(Items from a dataset)
:::

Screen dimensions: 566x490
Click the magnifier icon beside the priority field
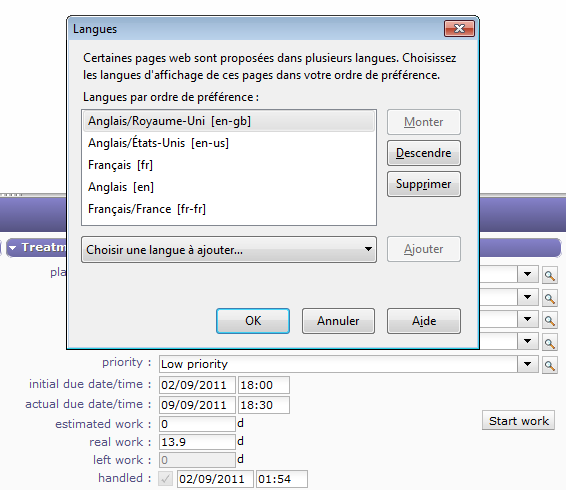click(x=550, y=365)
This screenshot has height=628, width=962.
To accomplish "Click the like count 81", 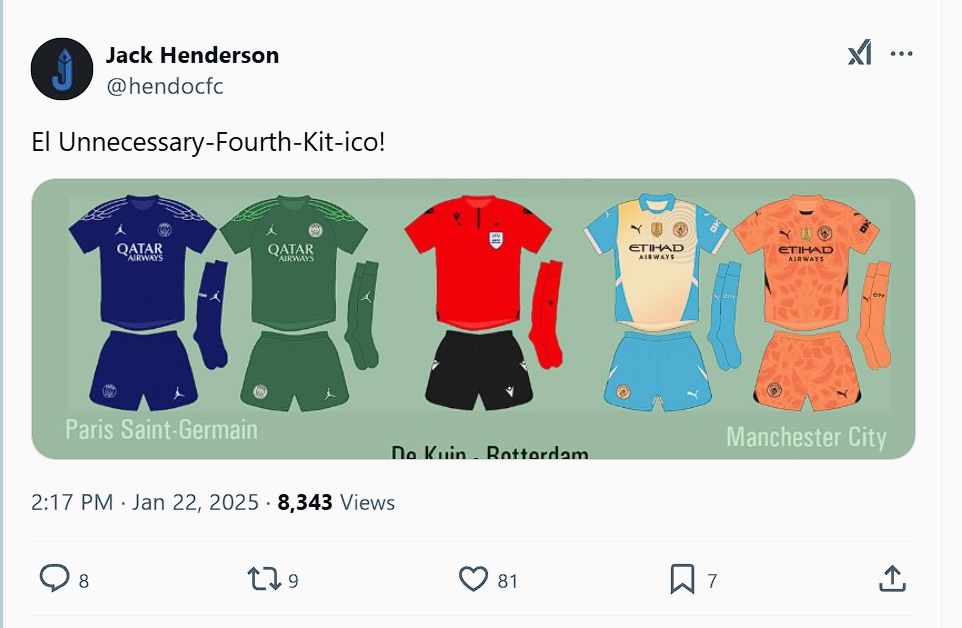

:::

* **Work instruction**
Each line of the records above must be repeated exactly, but no picture belongs in the copy.

* **Response below**
Screen dimensions: 566x490
Click the magnifier icon beside the priority field
click(x=550, y=365)
This screenshot has height=628, width=962.
To accomplish "Click the like count 81", 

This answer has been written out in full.